**EXERCISE INSTRUCTIONS:** Pick out the lines below that contain the string "agent" and copy them all.

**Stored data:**
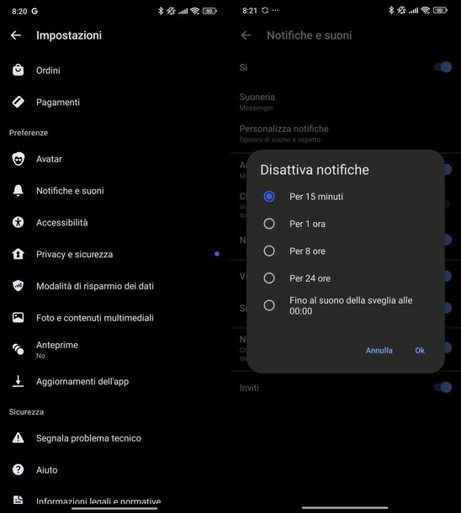Viewport: 461px width, 513px height.
Task: Tap the data saver shield icon
Action: 18,286
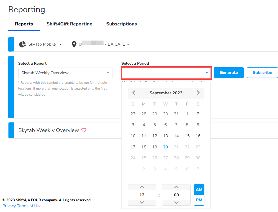The height and width of the screenshot is (212, 278).
Task: Open the Subscriptions tab
Action: point(121,24)
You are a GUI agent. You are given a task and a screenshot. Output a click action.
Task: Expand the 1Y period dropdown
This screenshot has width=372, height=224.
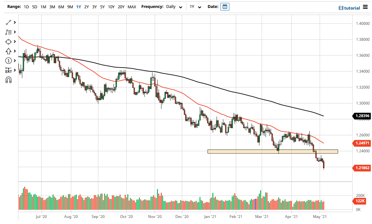196,6
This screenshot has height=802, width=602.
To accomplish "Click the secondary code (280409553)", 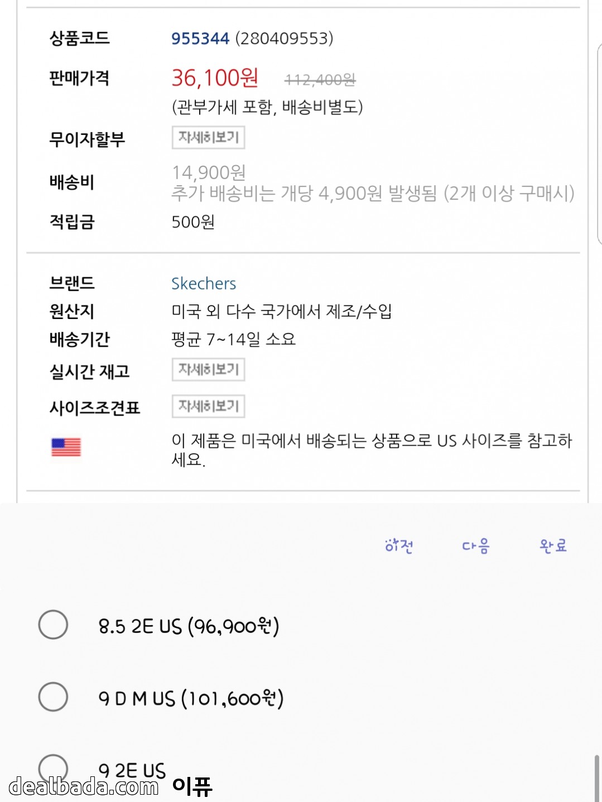I will point(284,38).
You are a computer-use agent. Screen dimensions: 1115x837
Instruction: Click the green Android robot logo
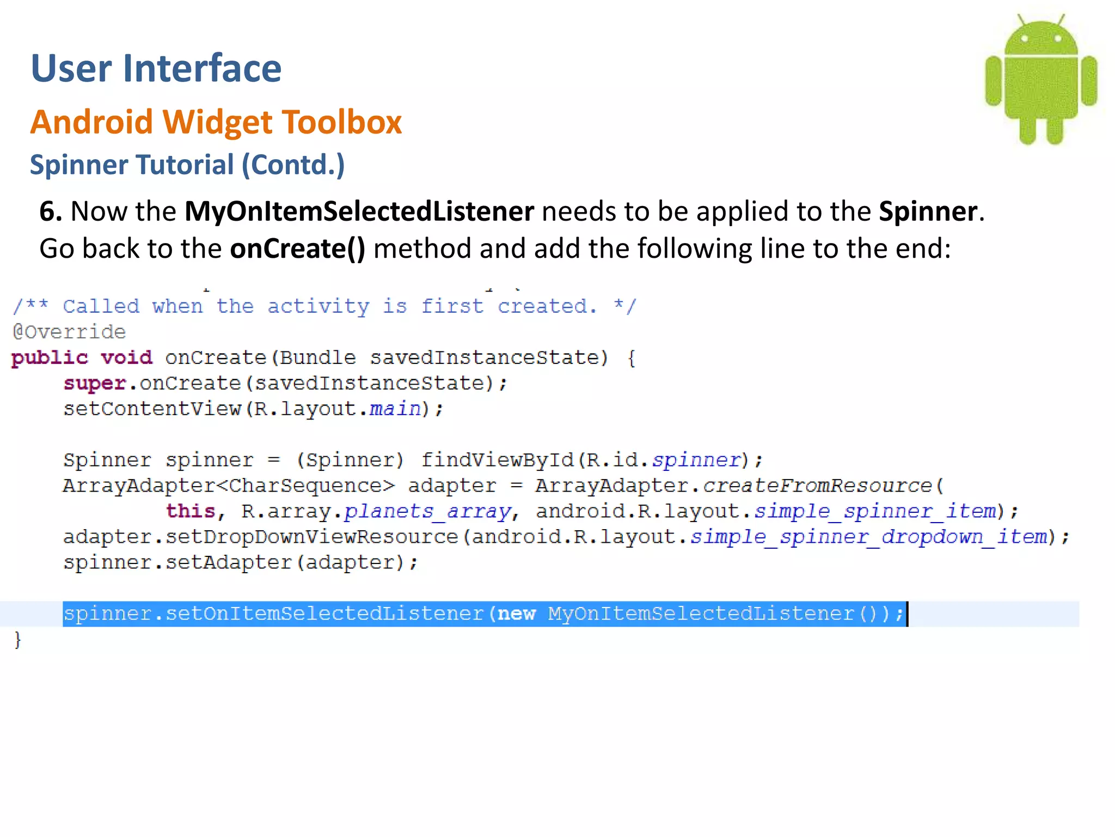[1041, 80]
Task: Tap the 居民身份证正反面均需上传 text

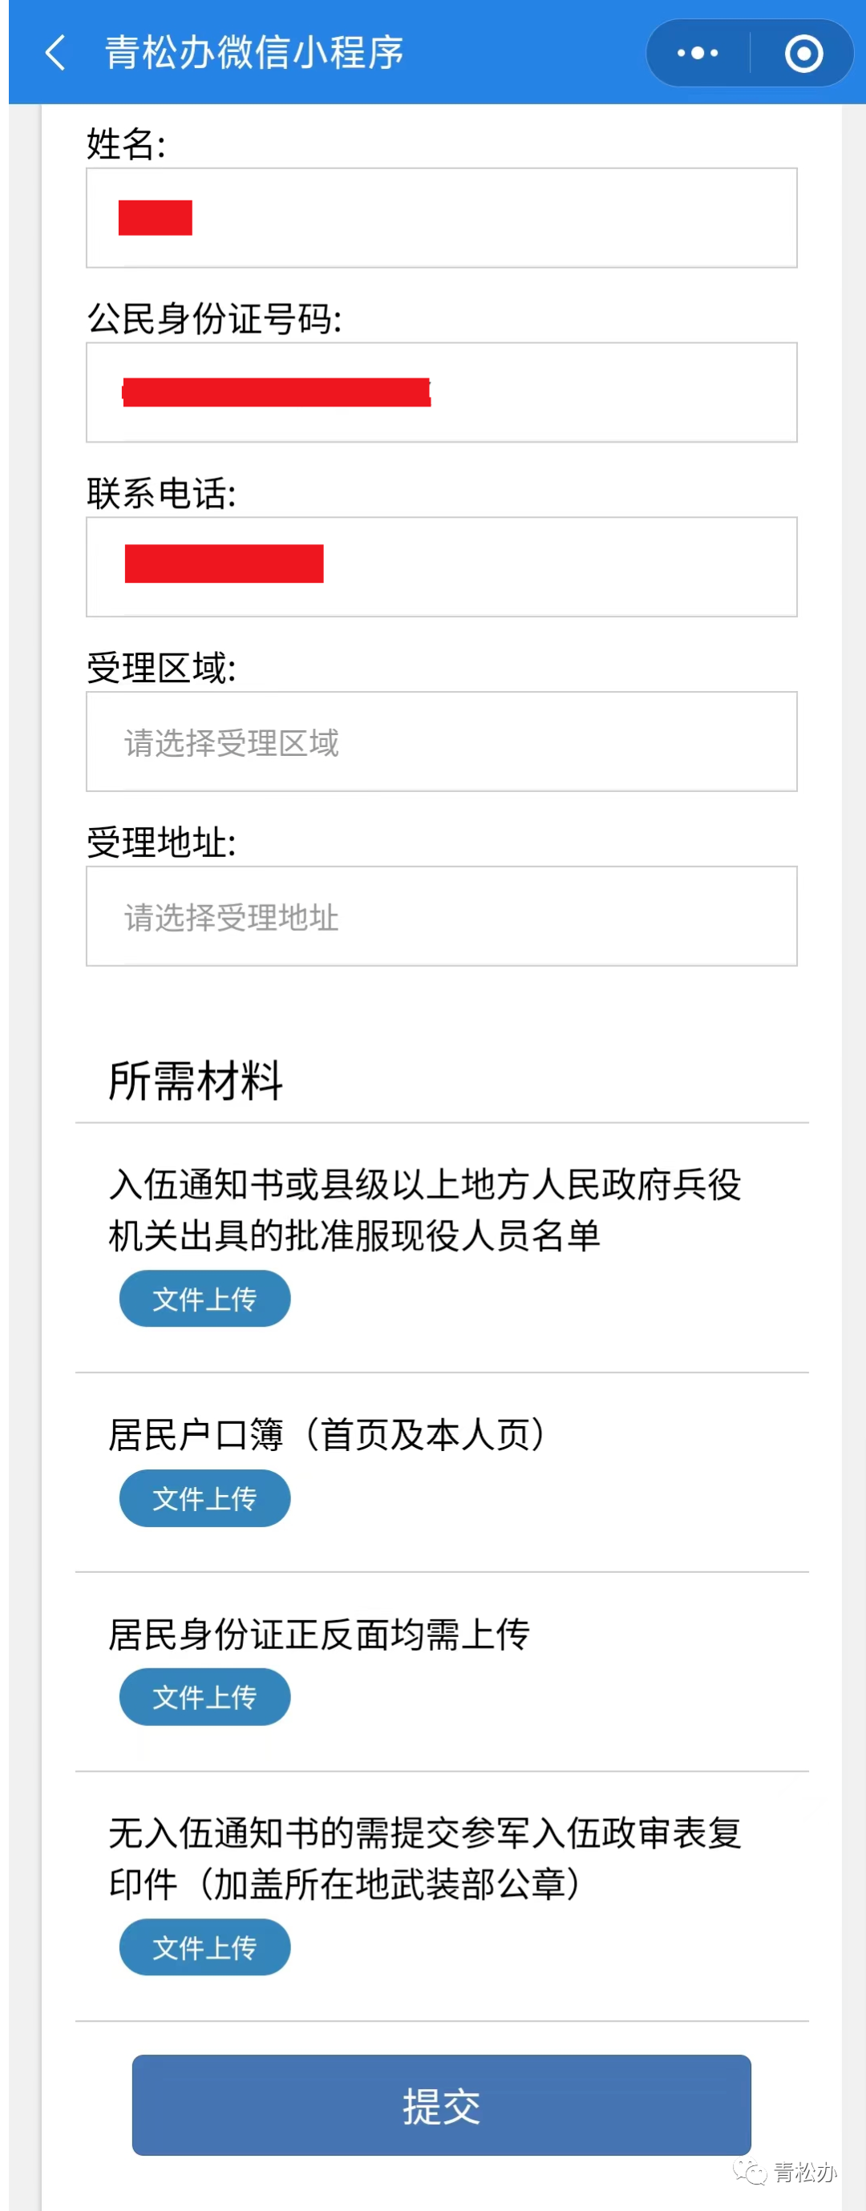Action: coord(319,1634)
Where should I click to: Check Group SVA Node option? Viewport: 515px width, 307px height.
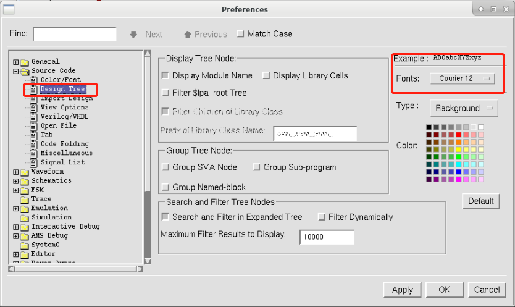click(x=165, y=167)
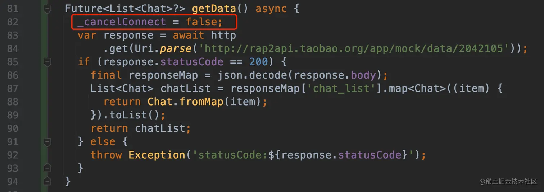The width and height of the screenshot is (544, 192).
Task: Click line number 82 in the gutter
Action: [x=13, y=22]
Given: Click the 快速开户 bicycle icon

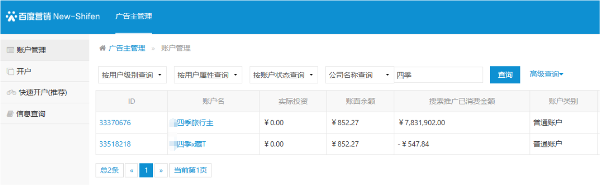Looking at the screenshot, I should click(x=11, y=93).
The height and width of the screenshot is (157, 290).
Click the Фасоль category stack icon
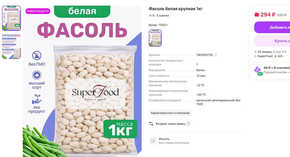coord(153,141)
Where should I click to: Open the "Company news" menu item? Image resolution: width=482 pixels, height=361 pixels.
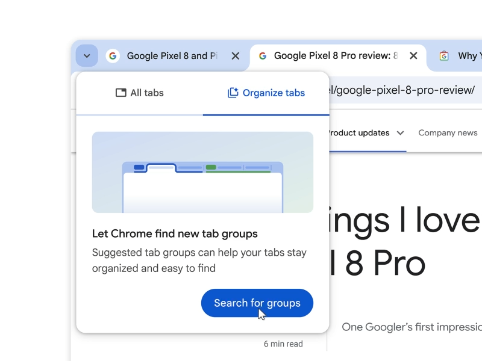click(x=448, y=133)
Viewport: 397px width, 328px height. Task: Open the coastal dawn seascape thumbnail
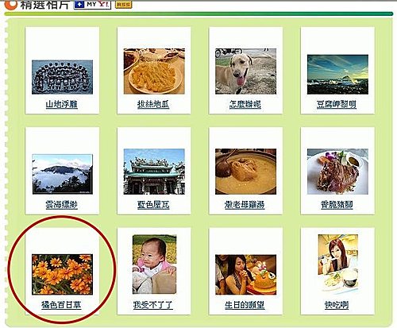[337, 75]

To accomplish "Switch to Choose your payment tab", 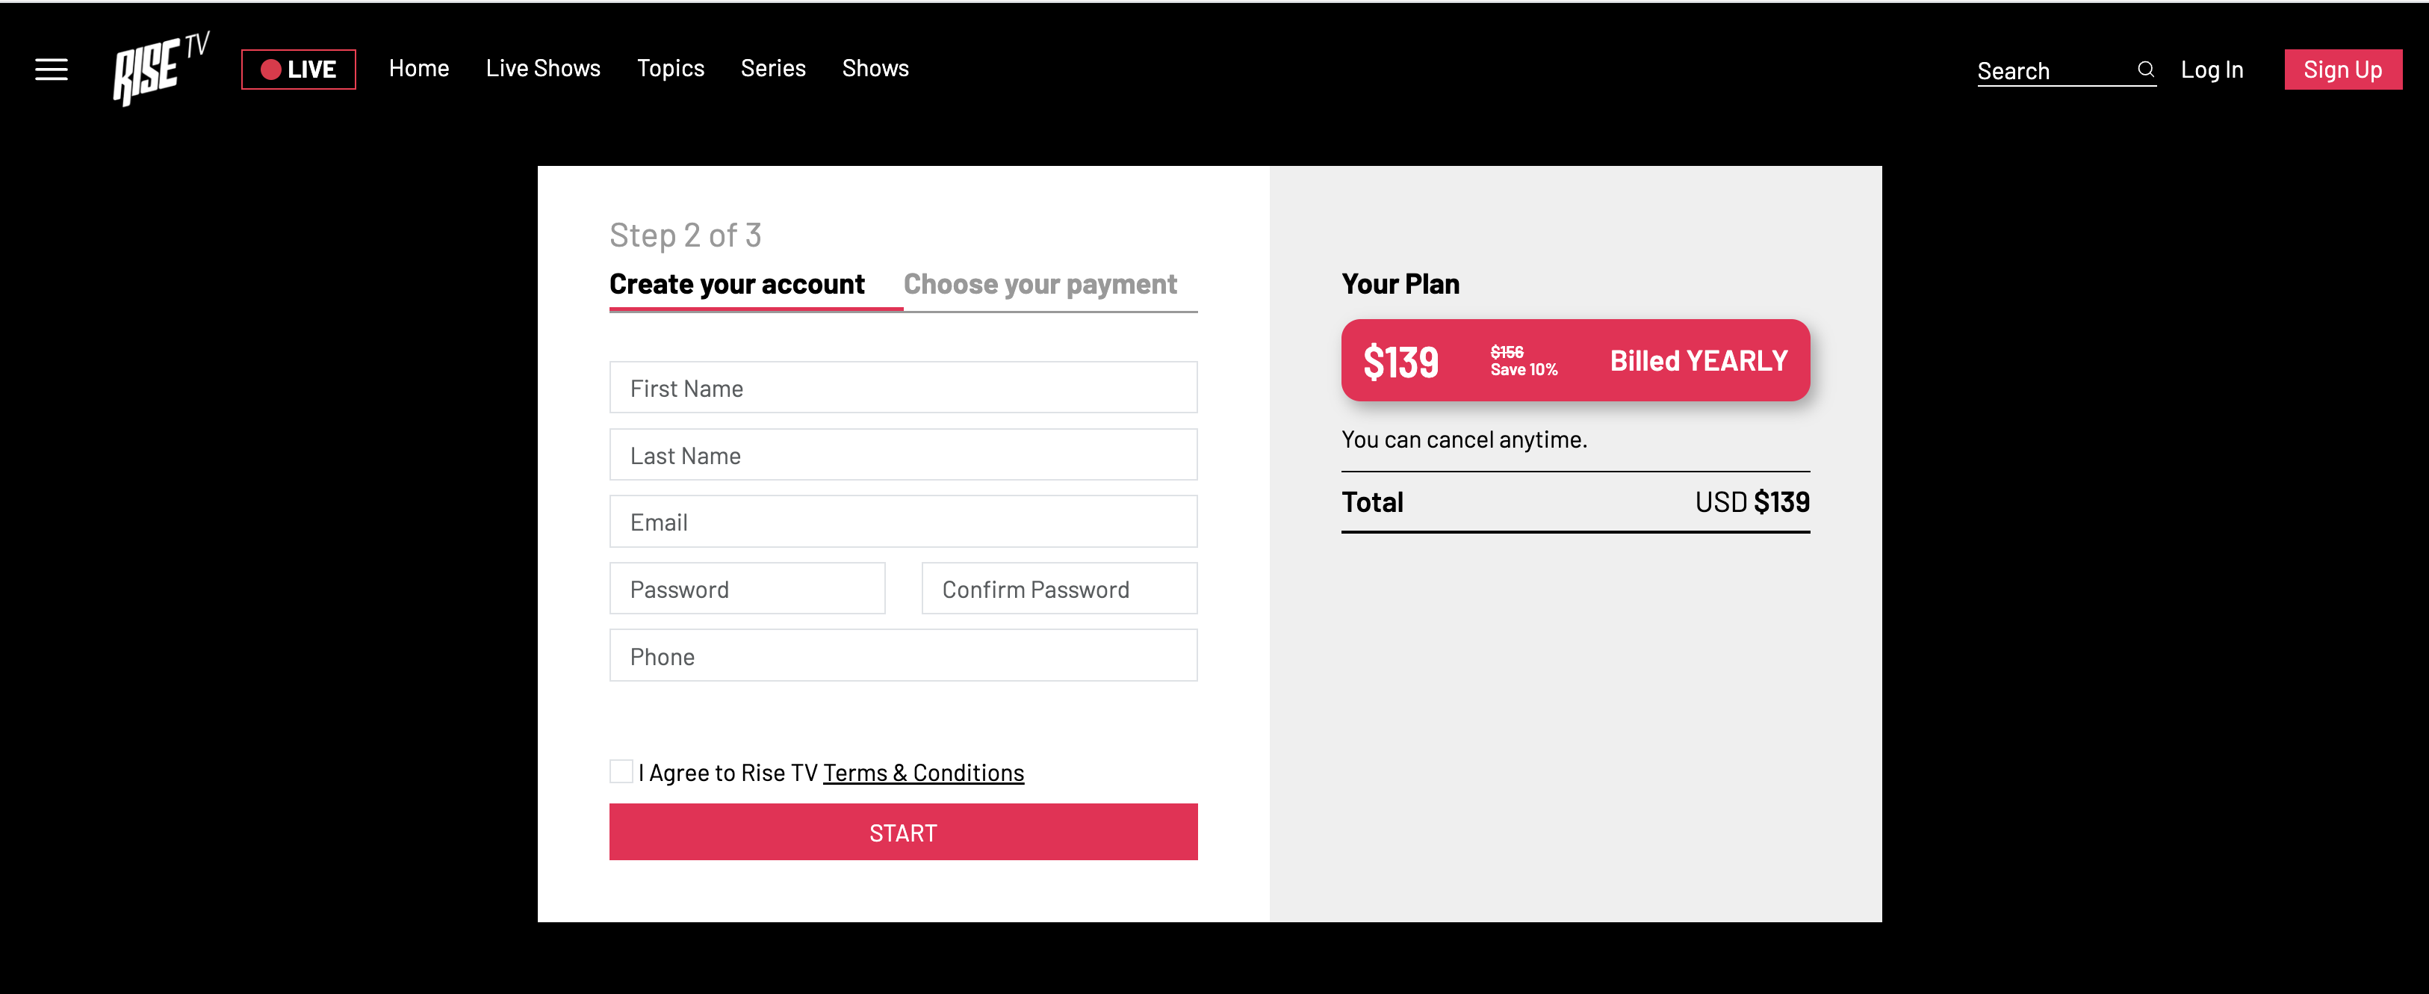I will [1040, 284].
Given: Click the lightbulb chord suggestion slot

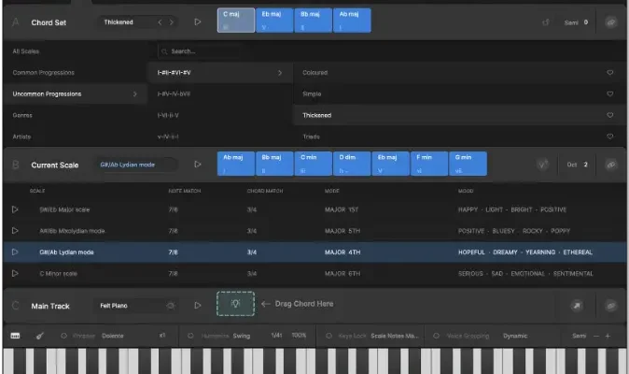Looking at the screenshot, I should coord(235,305).
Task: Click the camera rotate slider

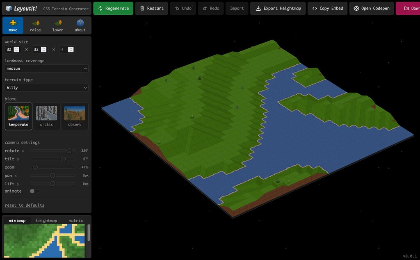Action: (53, 151)

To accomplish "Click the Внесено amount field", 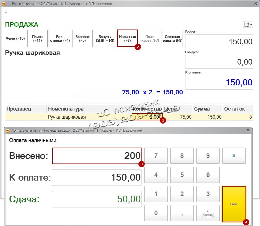I will coord(97,156).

**THE COMPLETED TASK:**
You are a GUI agent. You are given a task and a screenshot. Output a click action.
You are a computer-use agent. Screen dimensions: 1115x837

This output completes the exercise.